Writers in Los Angeles were crushed by the news but gratefully indebted to a woman whose keen observations and crystalline sentences inspired them to put pen to paper. To many who were then new to either California or the craft of writing or both, Didion was the first writer pressed into their hands, the perfect primer and inspiration for capturing a bewildering state — physical, mental and cultural. Even those who didn’t immediately warm to her defined themselves in relation to her and later acknowledged her greatness.

Didion wrote 19 books, including the novels “Play It As It Lays” and “A Book of Common Prayer.” Her two essay collections on the 1960s, “Slouching Towards Bethlehem” and “The White Album,” are considered canonical studies of America’s cultural revolution, while her memoirs, “The Year of Magical Thinking” and “Blue Nights,” redefined the contours of grief.

Shelley Wagner, Didion’s editor at Knopf, called her “a brilliant observer and listener, a wise and subtle teller of truths about our present and future. She was fierce and fearless in her reporting. Her writing is timeless and powerful, and her prose has influenced millions.”

Perhaps nowhere is that truer than in the Golden State, where writers have sought to capture the depths and nuances of its sprawling cities like Los Angeles.

────

**Requirement a**
According to the passage about Didion, how many books did she write?

────

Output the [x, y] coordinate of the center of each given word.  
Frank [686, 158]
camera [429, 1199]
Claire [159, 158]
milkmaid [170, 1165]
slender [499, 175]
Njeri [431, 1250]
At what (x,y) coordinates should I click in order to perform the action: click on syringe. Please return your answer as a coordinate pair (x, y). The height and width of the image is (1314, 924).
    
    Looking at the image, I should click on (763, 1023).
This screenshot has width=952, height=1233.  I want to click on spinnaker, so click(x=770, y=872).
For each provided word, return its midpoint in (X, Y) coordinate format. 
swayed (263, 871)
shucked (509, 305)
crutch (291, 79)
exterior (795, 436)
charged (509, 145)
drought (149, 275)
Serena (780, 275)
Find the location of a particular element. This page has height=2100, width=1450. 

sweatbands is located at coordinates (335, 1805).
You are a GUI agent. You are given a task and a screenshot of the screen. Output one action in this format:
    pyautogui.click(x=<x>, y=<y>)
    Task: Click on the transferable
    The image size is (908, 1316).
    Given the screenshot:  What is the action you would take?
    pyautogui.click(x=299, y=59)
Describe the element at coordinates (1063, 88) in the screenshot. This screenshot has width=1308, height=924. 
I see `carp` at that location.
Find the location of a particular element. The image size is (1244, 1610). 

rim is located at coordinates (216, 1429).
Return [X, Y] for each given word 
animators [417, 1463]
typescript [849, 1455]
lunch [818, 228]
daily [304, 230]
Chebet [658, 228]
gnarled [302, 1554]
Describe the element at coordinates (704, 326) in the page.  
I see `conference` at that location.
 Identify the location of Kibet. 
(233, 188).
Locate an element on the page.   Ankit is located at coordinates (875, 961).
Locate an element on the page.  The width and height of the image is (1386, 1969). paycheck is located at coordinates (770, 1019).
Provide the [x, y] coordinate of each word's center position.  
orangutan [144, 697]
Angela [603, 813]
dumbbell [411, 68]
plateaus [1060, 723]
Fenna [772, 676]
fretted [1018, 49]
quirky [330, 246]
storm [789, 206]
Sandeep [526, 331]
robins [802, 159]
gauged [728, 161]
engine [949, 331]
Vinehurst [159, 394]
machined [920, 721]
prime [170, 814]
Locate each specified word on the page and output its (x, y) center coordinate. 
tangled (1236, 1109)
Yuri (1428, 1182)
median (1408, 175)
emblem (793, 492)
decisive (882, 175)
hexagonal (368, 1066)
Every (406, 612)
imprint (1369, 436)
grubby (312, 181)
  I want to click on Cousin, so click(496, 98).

────

**Requirement b**
In the listing, start at the line containing "Claire [159, 158]" and stop after the line containing "Serena (780, 275)", substituting "center" for "midpoint". Give back only those lines, with everything else unchanged.

**Correct answer a**
19

**Correct answer b**
Claire [159, 158]
milkmaid [170, 1165]
slender [499, 175]
Njeri [431, 1250]
At what (x,y) coordinates should I click in order to perform the action: click on syringe. Please return your answer as a coordinate pair (x, y). The height and width of the image is (1314, 924).
    
    Looking at the image, I should click on (763, 1023).
This screenshot has width=952, height=1233.  I want to click on spinnaker, so click(x=770, y=872).
For each provided word, return its center in (X, Y) coordinate format. 
swayed (263, 871)
shucked (509, 305)
crutch (291, 79)
exterior (795, 436)
charged (509, 145)
drought (149, 275)
Serena (780, 275)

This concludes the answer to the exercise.